下剤として用いられる漢方薬の中で、もっともシンプルなものの筆頭は「大黄甘草湯」です。これは大黄と甘草の2つの生薬から構成されています。大黄にはいわゆる"刺激性下剤"として用いられるセンノシドという主成分がありますが、この他にもタンニン成分も豊富に含まれています。大黄中のタンニン成分には、収歛作用(止瀉作用)や向精神作用(精神安定作用)も知られており、生薬"大黄"は単なる下剤ではないのです。これに調味料でもあり、胃腸薬でもある"甘草"を加えることで作用が穏やかとなり、腹痛が少なく飲みやすいものとなるのです。また、この「大黄甘草湯」に"芒硝"というミネラルが加わると「調胃承気湯」となります。"塩類下剤"としての作用が加わり、便が軟らかくスムーズになってくるのです。これがさらに発展して、血の巡りを整える"桃仁"や気の巡りを整える"桂枝"が加われば、各種婦人病にも頻用される「桃核承気湯」となります。このような緩下作用の強い"大黄"が含まれる漢方エキス製剤は約20処方ほどになりますが、様々な生薬の組み合わせによって単なる下剤ではなく、抗ストレス作用を発揮したり婦人病に応用されたりと、多角的な効能を有しているのです。

西洋医学でも、きちんとした見立ての上で各種の下剤や消化管運動促進剤・精神安定剤などのオプションを上手に組み合わせることで治療が奏功しますが、東洋医学では心身全体の状態を多面的に改善することを目標とし、単なる便秘薬とどまらず生活習慣病や日常の問題に併せて対処することが得意です。
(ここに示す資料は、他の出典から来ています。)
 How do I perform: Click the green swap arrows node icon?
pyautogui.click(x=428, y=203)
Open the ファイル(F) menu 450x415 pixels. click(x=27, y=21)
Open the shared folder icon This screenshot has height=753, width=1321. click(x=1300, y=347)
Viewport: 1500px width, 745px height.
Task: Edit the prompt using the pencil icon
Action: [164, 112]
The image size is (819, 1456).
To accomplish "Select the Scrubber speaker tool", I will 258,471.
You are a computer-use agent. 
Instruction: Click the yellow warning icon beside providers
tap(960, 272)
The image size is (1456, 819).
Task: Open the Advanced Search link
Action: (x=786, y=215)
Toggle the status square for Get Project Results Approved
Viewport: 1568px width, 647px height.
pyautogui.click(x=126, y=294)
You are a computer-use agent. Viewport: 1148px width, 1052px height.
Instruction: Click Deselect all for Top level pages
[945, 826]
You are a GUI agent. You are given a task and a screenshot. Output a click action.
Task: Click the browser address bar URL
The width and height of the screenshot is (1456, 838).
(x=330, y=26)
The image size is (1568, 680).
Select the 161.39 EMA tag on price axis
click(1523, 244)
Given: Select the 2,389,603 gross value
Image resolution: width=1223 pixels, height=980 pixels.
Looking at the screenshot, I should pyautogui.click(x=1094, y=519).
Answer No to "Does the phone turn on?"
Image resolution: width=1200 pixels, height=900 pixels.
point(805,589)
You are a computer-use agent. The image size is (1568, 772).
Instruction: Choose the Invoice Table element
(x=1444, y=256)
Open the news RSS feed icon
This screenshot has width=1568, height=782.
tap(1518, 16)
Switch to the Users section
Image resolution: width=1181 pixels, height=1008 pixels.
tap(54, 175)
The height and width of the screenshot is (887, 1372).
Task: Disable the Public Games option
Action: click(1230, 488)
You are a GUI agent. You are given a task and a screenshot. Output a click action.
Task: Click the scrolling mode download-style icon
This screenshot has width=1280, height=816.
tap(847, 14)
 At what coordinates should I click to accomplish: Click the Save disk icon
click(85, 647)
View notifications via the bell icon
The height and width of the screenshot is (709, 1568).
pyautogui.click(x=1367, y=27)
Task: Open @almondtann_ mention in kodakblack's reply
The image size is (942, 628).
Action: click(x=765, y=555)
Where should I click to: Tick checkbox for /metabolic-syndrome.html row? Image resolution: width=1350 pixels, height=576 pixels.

便秘の治療は漢方に軍配!と私は考えます。普段は腸の訴えをあまり意識することはありませんが、身体を支え続ける大切な器官です。大事に管理してあげて、長く健康を保ちたいものです。

便秘のタイプと養生法

  • 弛緩性便秘は便意・排便回数が乏しい、硬い便が特徴です。高齢者・虚弱者や出産後などにみられ、腹筋・腸の蠕動が弱いため起こります。適度な歩行運動、適度な脂肪・水分・食物繊維(玄米・野菜・果物・海藻類)を摂ることで改善されます。最近は若い女性にも増えています。ダイエットの影響も無視できません。便の量が少ないという場合、食事の量が少なくないか、食物繊維が少なくないか見直す必要があります。
  • 直腸性便秘は便意を感じない、浣腸に頼っている、便が大きくて硬いことが特徴です。排便を我慢することや下剤や浣腸の乱用により起こります。毎朝、朝食後に排便する習慣を持つ、腸内善玉菌を増やす、脂肪をとりすぎない、下剤の使用を控えることで改善されます。
  • 痙攣性便秘は便意があっても出にくい、下痢になる、反対にウサギの糞のようにコロコロの便になることが特徴です。睡眠不足やストレスにより、腸の蠕動が不安定になっている(過敏性腸症候群)ため起こります。ストレス・睡眠不足を避け、適度な運動をする、辛いものなどの刺激物を控える、水溶性(海藻類)食物繊維をとることで改善されます。